携帯電話/PHSや無線LANは,従業員のワークスタイルや業務効率と密接な関連を持つ。携帯電話では第3.5世代携帯電話(3.5G)サービスが登場し,3.9Gの姿も見えてきた。企業にとって重要な選択肢となってきたワイヤレス・ブロードバンドの利用状況を見てみよう。

携帯電話のカード型端末がPHSを抜く

 携帯電話/PHSデータ通信サービスの利用率は昨年の36.8%から37.9%へと増えた。特筆すべきは,ユーザーが使っている端末。携帯電話のPCカード型端末の利用率が音声端末を超えた。また,PCカード型端末では携帯電話のシェアがPHSを抜き,トップになった(図1)。以前はパソコンのモバイル・データ通信と言えばPHSというイメージが強かったが,状況は大きく変わった。もちろん後押しした要因には,2007年のイー・モバイルのサービス開始,NTTドコモやKDDI(au)のパソコン向け定額データ通信サービスの開始がある。

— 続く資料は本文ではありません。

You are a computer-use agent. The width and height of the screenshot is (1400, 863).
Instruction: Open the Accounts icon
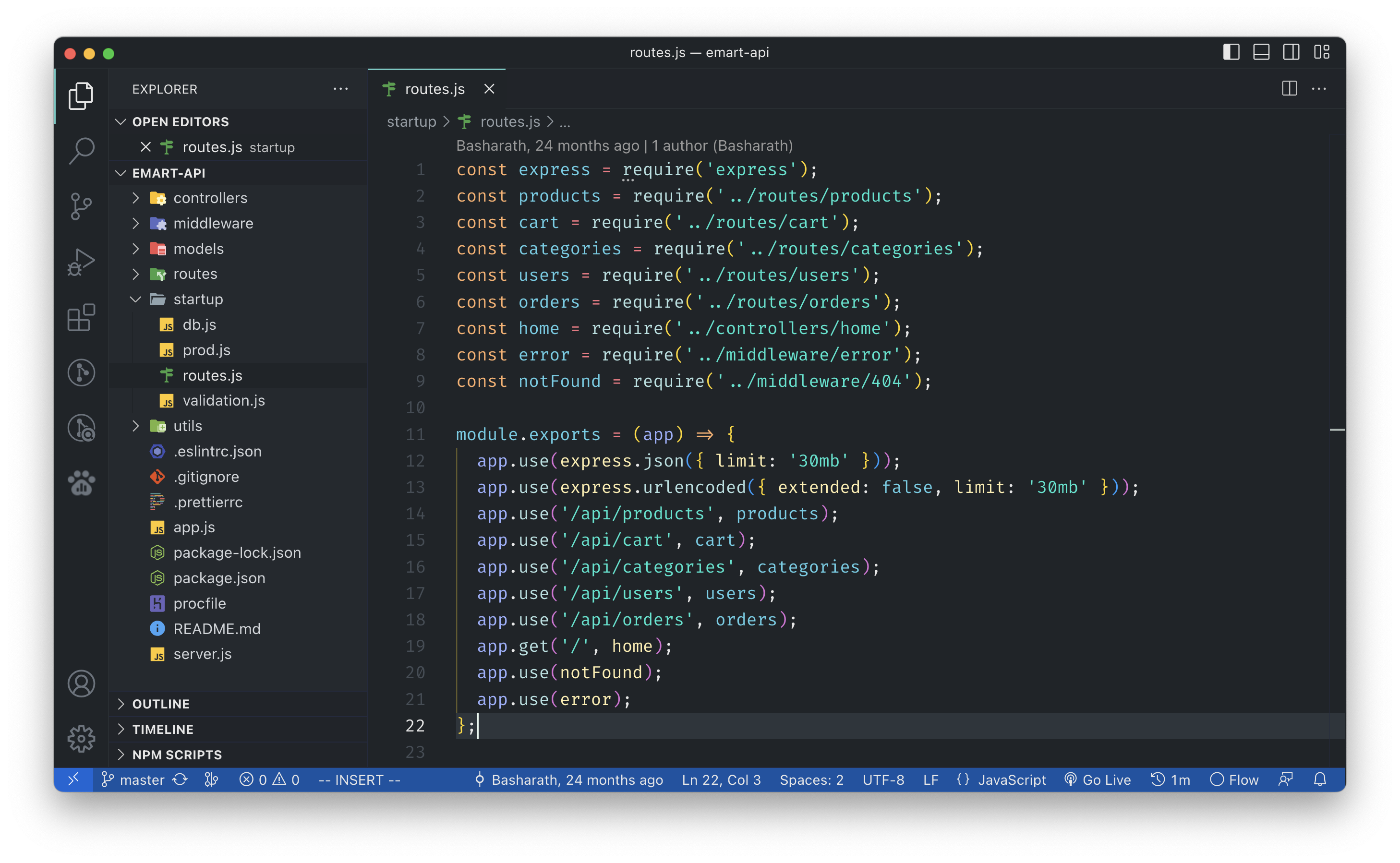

図1●利用している,または利用する予定の携帯電話/PHSデータ通信端末
図1●利用している,または利用する予定の携帯電話/PHSデータ通信端末
カード型端末が最多になった。

 モバイル・データ通信サービスのシェアでは,NTTドコモがトップで26.1%。これに24.2%のウィルコム,20.5%のKDDIが続く(図2)。いち早く定額のパソコン向け3.5Gデータ通信サービスを始めたイー・モバイルも,新興事業者ながら6.2%のシェアを確保。一定の存在感を見せつけた。通信技術別で見ると,3.5Gが早くも9.8%のシェアを占めている。イー・モバイルの基地局やNTTドコモの基地局は,既にその大半がHSDPAに対応している。今後も3.5Gの利用は急速に拡大していくだろう。

図2●利用しているモバイル・データ通信サービスの提供事業者
図2●利用しているモバイル・データ通信サービスの提供事業者
NTTドコモとウィルコムが拮抗。

 最近はMVNOも話題である。調査ではドコモやイー・モバイルのMVNOサービスを使うユーザーはそれぞれ1%未満だった。今後シェアを拡大できるかどうかは,MVNOがどのような付加価値を提供できるかにかかっている。